La prédominance habituelle des germes spécifiques fait choisir, en l’absence de connaissance du germe, une antibiothérapie adaptée aux entérobactéries c’est-à-dire le plus souvent à la base initiale, une association d’aminoside et de bétalactamine ou de fluoroquinolone par voie parentérale (autre que la voie orale : intramusculaire, intraveineuse). Avec l’amélioration des problèmes liés à la miction, un relais par voie orale sera fait en général par fluoroquinolone ou cotrimoxazol.
Ce traitement sera prolongé 3 à 5 semaines, même en cas d’amélioration clinique rapide pour éviter un risque de rechute ou de récidive.
On peut associer au traitement antibiotique un traitement anti-inflammatoire stéroïdien ou non-stéroïdien, un traitement fonctionnel (antalgique, alpha bloquant, alitement, bains de siège chaud) pour améliorer les troubles mictionnels.
En cas de rétention d’urine
La vessie sera drainée par ponction sus-pubienne pour éviter tout traumatisme et le « clampage » (pincement) du cystocat permettra d’apprécier la reprise des mictions spontanées.
En cas d’abcès prostatique collecté
Un drainage de l’abcès sera réalisé le plus souvent par ponction écho guidée, plus rarement par voie chirurgicale, périnéale, par le rectum ou endoscopique. Une péri-prostatite suppurée nécessite un drainage chirurgical.
Enfin, le traitement de l’origine sera fonction de la lésion responsable, même en cas de rétention vésicale prolongée, pour éviter un risque septicémique (infection généralisée) pendant l’opération.
Une prostatite aiguë récidivante est, en cas d’obstacle, une indication chirurgicale.
Le traitement de la prostatite chronique
Il est difficile, en raison de l’impossibilité de localiser le foyer infectieux et de la faible pénétration des antibiotiques dans la prostate au stade de prostatite chronique.
Il utilise des antibiotiques dont la diffusion prostatique est satisfaisante. Le choix se limite en pratique aux fluoroquinolones, au cotrimoxasol et aux cyclines.
Il faut traiter longtemps, 12 semaines, parfois plus sous surveillance clinique et bactériologique régulière en associant éventuellement des anti-inflammatoires.
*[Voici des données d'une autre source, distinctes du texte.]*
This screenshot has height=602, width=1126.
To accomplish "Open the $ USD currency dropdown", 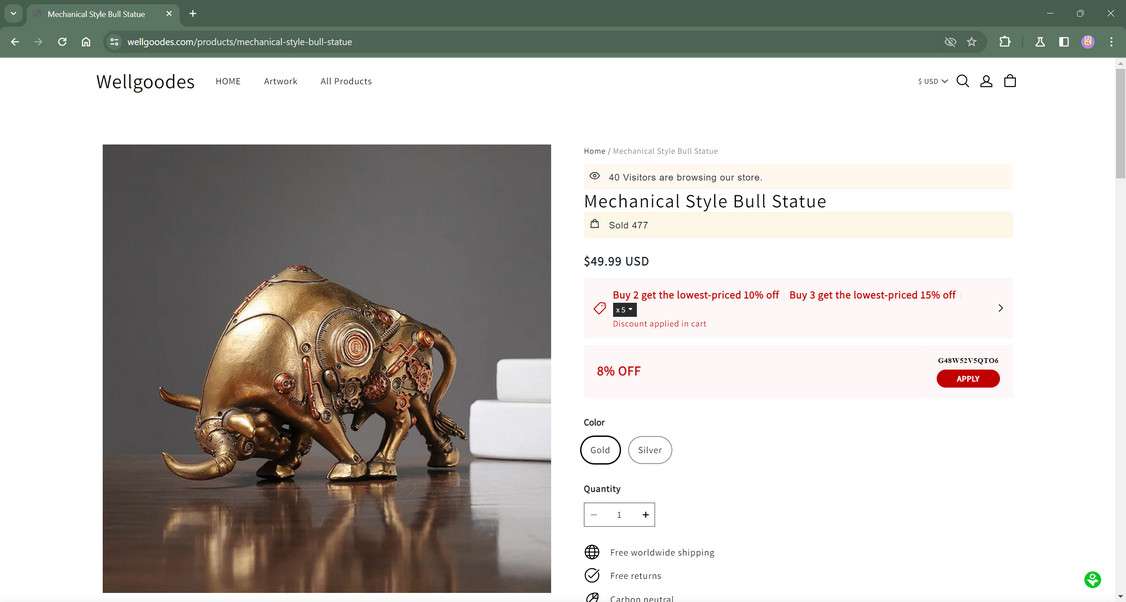I will [x=931, y=81].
Un traitement discontinu et prolongé peut se justifier pour éviter les récidives toujours possibles.
Ce long traitement antibiotique, nécessaire pour stériliser un foyer infectieux profond, ne se justifie que s’il existe une preuve bactériologique du caractère infectieux des symptômes cliniques.
Des traitements adjuvants (secondaires) : décongestionnant pelvien, bleu de méthylène, boissons abondantes, cure thermale peuvent avoir un effet bénéfique. Les indications chirurgicales sont très discutables.